Starring: Margaret Qualley, Christopher Abbott

Director: Zachary Wigon

Running Time: 96 Minutes

Rating: R for Hijinks That Might Require Invoking a Safe Word

Release Date: May 19, 2023 (Theaters)

What’s It About?: Hal (Christopher Abbott) is a big-deal businessman on an important phone call. When Rebecca (Margaret Qualley) arrives in his hotel room, she starts conducting a job interview with some surprisingly personal questions about his bodily measurements and sexual history. As it turns out, she’s actually a dominatrix and he’s orchestrated this entire encounter. He’s one of her top clients, but he’s about to end their arrangement in the wake of acquiring his late father’s company. But instead of walking away quietly, she sees an opening to potentially re-negotiate their terms. Will this evening blow up everything between them, or will they find themselves closer than ever before?

EXERCISE DETAILS.
Write out the film listing word for word, everything from "Starring: Margaret Qualley, Christopher" down to "than ever before?". The rows that come next are separate material and have no connection to the film listing.

[Entries drawn from a collection]
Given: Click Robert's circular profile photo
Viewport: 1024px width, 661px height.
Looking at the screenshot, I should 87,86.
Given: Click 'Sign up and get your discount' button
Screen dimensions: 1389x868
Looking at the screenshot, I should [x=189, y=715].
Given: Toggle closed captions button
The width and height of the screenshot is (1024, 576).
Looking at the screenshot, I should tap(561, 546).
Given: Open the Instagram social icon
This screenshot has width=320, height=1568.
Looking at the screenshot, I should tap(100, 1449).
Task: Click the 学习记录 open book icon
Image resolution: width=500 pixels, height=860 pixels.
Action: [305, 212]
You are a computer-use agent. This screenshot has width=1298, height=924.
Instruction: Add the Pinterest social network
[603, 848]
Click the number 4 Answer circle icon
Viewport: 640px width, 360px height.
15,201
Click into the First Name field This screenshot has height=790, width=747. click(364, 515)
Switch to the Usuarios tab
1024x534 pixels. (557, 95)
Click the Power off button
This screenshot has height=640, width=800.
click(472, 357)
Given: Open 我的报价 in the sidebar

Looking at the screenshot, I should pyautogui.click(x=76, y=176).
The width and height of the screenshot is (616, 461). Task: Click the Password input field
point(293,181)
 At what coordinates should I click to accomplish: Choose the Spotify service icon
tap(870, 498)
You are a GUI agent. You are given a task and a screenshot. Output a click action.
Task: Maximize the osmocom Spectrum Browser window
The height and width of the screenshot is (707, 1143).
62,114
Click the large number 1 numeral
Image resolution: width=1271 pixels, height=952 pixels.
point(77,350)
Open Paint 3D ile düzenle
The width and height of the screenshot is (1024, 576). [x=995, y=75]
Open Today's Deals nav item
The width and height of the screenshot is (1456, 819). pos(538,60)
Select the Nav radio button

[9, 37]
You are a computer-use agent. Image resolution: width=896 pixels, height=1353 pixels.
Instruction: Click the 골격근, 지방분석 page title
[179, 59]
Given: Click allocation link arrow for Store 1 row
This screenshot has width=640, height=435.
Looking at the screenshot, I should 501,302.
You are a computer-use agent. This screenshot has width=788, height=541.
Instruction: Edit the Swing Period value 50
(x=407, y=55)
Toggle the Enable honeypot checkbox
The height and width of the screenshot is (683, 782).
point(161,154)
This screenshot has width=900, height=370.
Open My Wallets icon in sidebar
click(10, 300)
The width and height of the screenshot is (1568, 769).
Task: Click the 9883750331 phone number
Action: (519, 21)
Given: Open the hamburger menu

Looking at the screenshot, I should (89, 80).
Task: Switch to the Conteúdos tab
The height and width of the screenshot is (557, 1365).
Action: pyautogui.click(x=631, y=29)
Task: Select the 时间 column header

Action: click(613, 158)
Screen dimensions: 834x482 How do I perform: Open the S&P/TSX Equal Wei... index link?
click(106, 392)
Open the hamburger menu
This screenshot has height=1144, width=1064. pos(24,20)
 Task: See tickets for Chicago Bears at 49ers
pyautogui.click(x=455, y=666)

REPLY TO THE TASK.
Starring: Margaret Qualley, Christopher Abbott

Director: Zachary Wigon

Running Time: 96 Minutes

Rating: R for Hijinks That Might Require Invoking a Safe Word

Release Date: May 19, 2023 (Theaters)

What’s It About?: Hal (Christopher Abbott) is a big-deal businessman on an important phone call. When Rebecca (Margaret Qualley) arrives in his hotel room, she starts conducting a job interview with some surprisingly personal questions about his bodily measurements and sexual history. As it turns out, she’s actually a dominatrix and he’s orchestrated this entire encounter. He’s one of her top clients, but he’s about to end their arrangement in the wake of acquiring his late father’s company. But instead of walking away quietly, she sees an opening to potentially re-negotiate their terms. Will this evening blow up everything between them, or will they find themselves closer than ever before?